Task item:
Print the lines in the listing below that fall between the line with "Go to Last 10 Images (1195, 129)" and the line with "Antworten (26, 986)", those two lines included, exactly as they stand and with nothing else.
★ ★ ★ ★ ★ ★ ★
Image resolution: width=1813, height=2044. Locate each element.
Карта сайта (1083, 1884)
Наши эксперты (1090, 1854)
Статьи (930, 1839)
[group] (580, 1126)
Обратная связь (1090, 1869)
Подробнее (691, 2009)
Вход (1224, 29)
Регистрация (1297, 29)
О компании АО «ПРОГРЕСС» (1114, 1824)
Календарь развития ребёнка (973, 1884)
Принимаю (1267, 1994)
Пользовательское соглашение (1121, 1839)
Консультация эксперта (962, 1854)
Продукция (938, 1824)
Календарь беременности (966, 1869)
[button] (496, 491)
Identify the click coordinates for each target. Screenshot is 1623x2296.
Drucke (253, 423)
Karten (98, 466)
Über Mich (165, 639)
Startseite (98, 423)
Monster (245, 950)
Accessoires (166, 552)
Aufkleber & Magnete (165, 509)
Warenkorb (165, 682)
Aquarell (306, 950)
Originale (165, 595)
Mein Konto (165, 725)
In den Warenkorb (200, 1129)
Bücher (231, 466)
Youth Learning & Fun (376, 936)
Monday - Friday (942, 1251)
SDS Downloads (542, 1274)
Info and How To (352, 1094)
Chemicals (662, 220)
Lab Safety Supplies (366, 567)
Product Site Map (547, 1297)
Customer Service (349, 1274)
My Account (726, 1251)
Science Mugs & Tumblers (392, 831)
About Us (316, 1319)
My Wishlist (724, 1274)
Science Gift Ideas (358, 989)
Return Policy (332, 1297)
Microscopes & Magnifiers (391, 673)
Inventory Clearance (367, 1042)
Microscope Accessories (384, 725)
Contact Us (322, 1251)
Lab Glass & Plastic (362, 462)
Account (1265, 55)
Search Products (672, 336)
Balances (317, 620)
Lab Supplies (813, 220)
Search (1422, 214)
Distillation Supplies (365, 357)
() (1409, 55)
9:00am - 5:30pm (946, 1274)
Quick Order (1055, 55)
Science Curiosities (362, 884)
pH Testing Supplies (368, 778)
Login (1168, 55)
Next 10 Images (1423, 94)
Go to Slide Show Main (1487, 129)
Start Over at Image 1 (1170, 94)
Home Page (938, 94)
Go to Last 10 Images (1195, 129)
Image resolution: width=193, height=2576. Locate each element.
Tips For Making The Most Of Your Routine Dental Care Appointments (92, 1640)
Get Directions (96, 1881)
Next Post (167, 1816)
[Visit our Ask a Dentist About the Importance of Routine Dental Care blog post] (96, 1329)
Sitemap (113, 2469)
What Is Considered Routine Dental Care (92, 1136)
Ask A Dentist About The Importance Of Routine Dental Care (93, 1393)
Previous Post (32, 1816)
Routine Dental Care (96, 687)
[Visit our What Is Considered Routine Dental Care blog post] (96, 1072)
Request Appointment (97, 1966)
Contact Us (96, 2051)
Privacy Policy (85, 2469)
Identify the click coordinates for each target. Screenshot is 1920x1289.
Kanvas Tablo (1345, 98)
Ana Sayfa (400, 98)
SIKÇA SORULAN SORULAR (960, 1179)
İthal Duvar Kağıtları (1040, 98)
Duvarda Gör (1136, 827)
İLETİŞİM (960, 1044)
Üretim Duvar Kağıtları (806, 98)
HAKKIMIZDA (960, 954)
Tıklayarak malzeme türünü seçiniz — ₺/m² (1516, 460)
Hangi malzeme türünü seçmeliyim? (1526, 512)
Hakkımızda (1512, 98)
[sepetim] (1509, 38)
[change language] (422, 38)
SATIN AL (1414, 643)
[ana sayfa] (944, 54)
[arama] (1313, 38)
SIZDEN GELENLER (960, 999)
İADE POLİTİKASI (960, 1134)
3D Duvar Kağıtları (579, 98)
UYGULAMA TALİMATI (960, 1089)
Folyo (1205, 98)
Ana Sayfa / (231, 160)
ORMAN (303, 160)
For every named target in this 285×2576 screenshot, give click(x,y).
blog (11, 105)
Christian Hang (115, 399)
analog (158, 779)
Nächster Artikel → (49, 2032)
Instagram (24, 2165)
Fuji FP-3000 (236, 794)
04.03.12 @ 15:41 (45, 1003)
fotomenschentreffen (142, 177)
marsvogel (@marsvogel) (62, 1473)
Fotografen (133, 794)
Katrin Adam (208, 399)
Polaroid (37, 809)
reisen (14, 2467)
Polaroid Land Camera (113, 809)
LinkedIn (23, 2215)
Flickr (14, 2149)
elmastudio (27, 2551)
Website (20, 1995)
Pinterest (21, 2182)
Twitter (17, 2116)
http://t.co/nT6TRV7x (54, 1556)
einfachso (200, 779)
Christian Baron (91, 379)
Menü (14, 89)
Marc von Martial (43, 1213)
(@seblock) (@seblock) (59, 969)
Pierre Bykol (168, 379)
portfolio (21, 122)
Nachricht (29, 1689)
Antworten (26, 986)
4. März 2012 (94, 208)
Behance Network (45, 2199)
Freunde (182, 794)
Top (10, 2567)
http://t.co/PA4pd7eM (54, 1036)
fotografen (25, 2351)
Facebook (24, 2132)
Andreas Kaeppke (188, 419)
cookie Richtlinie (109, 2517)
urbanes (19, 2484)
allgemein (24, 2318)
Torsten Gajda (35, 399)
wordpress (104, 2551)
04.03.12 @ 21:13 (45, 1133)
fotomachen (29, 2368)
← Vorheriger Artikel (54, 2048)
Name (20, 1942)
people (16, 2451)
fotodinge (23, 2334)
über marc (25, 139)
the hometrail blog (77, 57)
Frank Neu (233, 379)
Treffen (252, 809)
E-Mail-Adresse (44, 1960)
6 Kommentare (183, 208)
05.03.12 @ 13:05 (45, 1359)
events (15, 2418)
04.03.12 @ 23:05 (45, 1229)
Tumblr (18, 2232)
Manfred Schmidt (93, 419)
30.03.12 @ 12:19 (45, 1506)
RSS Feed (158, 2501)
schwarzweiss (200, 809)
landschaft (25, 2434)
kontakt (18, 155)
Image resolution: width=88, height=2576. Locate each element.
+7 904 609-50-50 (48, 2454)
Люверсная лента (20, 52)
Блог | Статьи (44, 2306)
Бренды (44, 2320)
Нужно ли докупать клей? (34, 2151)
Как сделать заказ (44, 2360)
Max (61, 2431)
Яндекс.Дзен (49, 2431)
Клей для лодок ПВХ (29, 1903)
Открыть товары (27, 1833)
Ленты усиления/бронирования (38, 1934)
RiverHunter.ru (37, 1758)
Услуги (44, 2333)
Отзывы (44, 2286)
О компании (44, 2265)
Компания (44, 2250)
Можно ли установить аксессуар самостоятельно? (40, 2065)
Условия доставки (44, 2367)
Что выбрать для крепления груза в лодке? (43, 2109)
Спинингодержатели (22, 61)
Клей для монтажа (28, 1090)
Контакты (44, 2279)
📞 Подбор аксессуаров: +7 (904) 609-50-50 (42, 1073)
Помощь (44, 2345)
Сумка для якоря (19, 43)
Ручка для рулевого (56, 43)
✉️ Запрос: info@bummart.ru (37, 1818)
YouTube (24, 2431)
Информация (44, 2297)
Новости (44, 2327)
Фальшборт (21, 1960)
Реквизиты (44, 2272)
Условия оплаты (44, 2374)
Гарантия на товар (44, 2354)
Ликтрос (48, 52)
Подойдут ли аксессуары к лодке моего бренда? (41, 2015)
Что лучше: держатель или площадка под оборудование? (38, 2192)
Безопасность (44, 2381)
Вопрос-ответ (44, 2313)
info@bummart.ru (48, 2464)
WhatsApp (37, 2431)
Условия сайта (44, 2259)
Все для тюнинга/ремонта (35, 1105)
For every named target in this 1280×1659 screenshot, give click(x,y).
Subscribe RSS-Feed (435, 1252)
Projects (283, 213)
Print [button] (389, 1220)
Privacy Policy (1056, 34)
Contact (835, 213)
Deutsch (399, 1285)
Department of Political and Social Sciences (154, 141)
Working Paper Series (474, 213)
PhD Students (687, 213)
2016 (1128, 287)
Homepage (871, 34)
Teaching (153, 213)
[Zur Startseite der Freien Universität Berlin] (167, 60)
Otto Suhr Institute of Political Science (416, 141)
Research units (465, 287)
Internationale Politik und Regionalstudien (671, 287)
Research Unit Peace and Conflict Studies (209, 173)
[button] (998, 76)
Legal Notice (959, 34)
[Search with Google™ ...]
★ ★ ★ ★ ★ ★ ★
Output of the task:
Go to Last 10 Images (1195, 129)
Image resolution: width=193, height=2576. Locate each element.
Tips For Making The Most Of Your Routine Dental Care Appointments (92, 1640)
Get Directions (96, 1881)
Next Post (167, 1816)
[Visit our Ask a Dentist About the Importance of Routine Dental Care blog post] (96, 1329)
Sitemap (113, 2469)
What Is Considered Routine Dental Care (92, 1136)
Ask A Dentist About The Importance Of Routine Dental Care (93, 1393)
Previous Post (32, 1816)
Routine Dental Care (96, 687)
[Visit our What Is Considered Routine Dental Care blog post] (96, 1072)
Request Appointment (97, 1966)
Contact Us (96, 2051)
Privacy Policy (85, 2469)
Identify the click coordinates for each target. Screenshot is 1920x1289.
Kanvas Tablo (1345, 98)
Ana Sayfa (400, 98)
SIKÇA SORULAN SORULAR (960, 1179)
İthal Duvar Kağıtları (1040, 98)
Duvarda Gör (1136, 827)
İLETİŞİM (960, 1044)
Üretim Duvar Kağıtları (806, 98)
HAKKIMIZDA (960, 954)
Tıklayarak malzeme türünü seçiniz — ₺/m² (1516, 460)
Hangi malzeme türünü seçmeliyim? (1526, 512)
Hakkımızda (1512, 98)
[sepetim] (1509, 38)
[change language] (422, 38)
SATIN AL (1414, 643)
[ana sayfa] (944, 54)
[arama] (1313, 38)
SIZDEN GELENLER (960, 999)
İADE POLİTİKASI (960, 1134)
3D Duvar Kağıtları (579, 98)
UYGULAMA TALİMATI (960, 1089)
Folyo (1205, 98)
Ana Sayfa / (231, 160)
ORMAN (303, 160)
For every named target in this 285×2576 screenshot, give click(x,y).
blog (11, 105)
Christian Hang (115, 399)
analog (158, 779)
Nächster Artikel → (49, 2032)
Instagram (24, 2165)
Fuji FP-3000 (236, 794)
04.03.12 @ 15:41 (45, 1003)
fotomenschentreffen (142, 177)
marsvogel (@marsvogel) (62, 1473)
Fotografen (133, 794)
Katrin Adam (208, 399)
Polaroid (37, 809)
reisen (14, 2467)
Polaroid Land Camera (113, 809)
LinkedIn (23, 2215)
Flickr (14, 2149)
elmastudio (27, 2551)
Website (20, 1995)
Pinterest (21, 2182)
Twitter (17, 2116)
http://t.co/nT6TRV7x (54, 1556)
einfachso (200, 779)
Christian Baron (91, 379)
Menü (14, 89)
Marc von Martial (43, 1213)
(@seblock) (@seblock) (59, 969)
Pierre Bykol (168, 379)
portfolio (21, 122)
Nachricht (29, 1689)
Antworten (26, 986)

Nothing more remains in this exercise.